Спирит плохо спал. В то время, когда следовало восстановить недостаток сна. К несчастью, был не выходной, и родители ждали его только к вечеру. Он думал, что сойдёт с ума, уже не забавляло, что и так числился умалишённым. Ничего не мог поделать с грязным бельём и пылью, с которыми привык расправляться в это время.
Отправился в дорогу разбитым. Его мучил свет. Весь путь до метро.
Интуиция безошибочно привела к самому пустому вагону. Но и там были люди. По всем меркам – совсем немного, но это не мешало им быть самыми мерзкими людьми на свете. Плотная стена выросла вокруг Спирита, колючки выдвинулись из его кожи и обратились густой щетиной. "Не приближайтесь", – приказывал Спирит, – "Не думайте, не смейте приближаться!" Он ненавидел быть в замкнутом пространстве среди людей. Мерзких людей, гадких людей. Излучающих испарение удавленных желаний. Мерзких, мерзких, мерзких, мерзких!
Но он напрасно пытался раскочегарить себя, лишь бы не думать о ней. Это не удавалось совершенно. Выходя из поезда, Спирит вдруг почувствовал, что сегодня сможет увидеть её. Воочию. Прочь эту блажь!

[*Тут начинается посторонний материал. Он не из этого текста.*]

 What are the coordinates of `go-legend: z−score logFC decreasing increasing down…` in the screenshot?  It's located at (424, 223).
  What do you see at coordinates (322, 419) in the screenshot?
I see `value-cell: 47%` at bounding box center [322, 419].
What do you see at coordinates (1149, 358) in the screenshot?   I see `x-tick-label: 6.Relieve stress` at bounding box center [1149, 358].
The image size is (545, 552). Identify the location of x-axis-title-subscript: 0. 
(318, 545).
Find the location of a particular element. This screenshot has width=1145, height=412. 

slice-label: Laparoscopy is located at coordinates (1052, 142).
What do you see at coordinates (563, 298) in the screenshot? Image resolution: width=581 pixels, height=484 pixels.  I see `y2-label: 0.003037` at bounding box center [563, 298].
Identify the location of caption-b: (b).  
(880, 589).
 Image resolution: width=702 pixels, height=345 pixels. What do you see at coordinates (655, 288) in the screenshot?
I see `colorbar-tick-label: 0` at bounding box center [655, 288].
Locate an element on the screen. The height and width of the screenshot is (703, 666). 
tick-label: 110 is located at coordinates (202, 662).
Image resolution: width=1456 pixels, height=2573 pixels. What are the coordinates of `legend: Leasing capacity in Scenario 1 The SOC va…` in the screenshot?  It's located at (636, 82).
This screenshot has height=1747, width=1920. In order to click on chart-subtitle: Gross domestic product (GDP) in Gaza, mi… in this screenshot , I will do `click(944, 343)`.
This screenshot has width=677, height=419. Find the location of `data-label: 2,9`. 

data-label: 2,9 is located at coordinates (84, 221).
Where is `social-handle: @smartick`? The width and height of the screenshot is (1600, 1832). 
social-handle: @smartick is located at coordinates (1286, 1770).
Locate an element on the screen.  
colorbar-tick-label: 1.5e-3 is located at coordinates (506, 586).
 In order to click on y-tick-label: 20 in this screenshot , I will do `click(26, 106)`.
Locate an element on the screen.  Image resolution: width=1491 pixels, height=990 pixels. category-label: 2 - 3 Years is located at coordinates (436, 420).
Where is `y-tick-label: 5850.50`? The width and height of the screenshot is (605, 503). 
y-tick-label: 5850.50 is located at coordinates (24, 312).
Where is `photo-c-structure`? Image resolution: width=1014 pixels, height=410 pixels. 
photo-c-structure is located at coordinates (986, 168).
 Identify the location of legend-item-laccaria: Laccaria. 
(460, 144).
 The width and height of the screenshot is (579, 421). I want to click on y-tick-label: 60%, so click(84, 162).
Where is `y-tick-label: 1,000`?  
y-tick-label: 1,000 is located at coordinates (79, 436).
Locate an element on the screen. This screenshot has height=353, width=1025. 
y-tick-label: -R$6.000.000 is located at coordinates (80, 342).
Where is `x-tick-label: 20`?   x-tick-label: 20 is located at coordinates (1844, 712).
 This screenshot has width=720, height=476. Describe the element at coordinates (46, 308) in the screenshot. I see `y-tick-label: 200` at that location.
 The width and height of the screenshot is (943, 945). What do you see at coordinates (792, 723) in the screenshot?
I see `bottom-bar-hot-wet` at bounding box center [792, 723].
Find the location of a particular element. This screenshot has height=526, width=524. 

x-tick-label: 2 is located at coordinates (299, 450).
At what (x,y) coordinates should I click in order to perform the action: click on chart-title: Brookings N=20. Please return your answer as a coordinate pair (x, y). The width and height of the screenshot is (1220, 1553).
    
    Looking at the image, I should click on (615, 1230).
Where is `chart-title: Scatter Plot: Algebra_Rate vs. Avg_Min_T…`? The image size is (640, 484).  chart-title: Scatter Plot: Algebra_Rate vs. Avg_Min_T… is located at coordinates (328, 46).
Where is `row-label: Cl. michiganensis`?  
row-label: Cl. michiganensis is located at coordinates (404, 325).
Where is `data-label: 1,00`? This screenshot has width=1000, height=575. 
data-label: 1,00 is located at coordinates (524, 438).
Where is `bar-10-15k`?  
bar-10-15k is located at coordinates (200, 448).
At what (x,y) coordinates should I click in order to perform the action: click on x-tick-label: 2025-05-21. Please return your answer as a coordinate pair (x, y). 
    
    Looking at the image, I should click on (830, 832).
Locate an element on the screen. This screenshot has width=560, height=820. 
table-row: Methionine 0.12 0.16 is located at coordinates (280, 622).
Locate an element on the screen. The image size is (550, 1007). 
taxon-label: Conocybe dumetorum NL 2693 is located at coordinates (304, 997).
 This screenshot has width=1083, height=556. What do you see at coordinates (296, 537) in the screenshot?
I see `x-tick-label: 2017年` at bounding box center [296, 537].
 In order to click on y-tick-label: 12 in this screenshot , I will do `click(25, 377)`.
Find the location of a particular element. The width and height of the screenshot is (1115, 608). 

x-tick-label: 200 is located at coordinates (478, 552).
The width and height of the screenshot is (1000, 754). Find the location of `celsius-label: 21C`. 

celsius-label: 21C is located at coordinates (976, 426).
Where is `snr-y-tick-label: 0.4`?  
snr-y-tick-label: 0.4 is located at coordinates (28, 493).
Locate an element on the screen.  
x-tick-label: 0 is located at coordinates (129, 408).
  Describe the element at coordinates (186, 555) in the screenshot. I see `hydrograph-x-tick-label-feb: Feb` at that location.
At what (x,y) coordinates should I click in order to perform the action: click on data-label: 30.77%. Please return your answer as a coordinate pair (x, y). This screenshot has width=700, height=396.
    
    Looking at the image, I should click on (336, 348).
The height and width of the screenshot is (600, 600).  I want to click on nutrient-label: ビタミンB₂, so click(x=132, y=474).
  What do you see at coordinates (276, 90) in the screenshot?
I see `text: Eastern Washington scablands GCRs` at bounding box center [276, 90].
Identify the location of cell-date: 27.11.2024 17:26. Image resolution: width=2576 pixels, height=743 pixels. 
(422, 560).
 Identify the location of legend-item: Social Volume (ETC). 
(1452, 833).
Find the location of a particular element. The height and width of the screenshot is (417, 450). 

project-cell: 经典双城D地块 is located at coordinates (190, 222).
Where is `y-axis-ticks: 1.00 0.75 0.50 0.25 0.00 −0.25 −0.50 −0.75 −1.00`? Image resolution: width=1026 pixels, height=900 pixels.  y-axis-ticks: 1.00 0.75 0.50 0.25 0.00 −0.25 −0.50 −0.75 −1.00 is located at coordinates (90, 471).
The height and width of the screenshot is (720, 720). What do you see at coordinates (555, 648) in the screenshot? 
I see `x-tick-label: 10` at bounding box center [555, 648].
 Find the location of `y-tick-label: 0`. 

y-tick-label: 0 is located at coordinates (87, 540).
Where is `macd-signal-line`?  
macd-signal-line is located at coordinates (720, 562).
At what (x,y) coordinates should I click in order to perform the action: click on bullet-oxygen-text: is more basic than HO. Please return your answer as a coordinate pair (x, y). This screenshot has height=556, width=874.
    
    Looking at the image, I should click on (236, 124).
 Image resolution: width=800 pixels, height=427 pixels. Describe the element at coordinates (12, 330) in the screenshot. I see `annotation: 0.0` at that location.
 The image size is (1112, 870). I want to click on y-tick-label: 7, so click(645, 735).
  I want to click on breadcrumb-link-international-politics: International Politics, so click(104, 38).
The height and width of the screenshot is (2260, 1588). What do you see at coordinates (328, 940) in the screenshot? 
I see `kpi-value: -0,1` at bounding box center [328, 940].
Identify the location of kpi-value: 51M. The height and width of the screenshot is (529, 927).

Спирит любил своих родителей. Он принёс им немало горя, единственное, о чём сожалел в мире, расположенном за гранью видений и что мечтал бы искупить. Старался быть с ними терпеливым. Как мог пытался не казаться тем, кем был на самом деле – это так пугало их. Не выглядеть безнадежно больным, каким считался.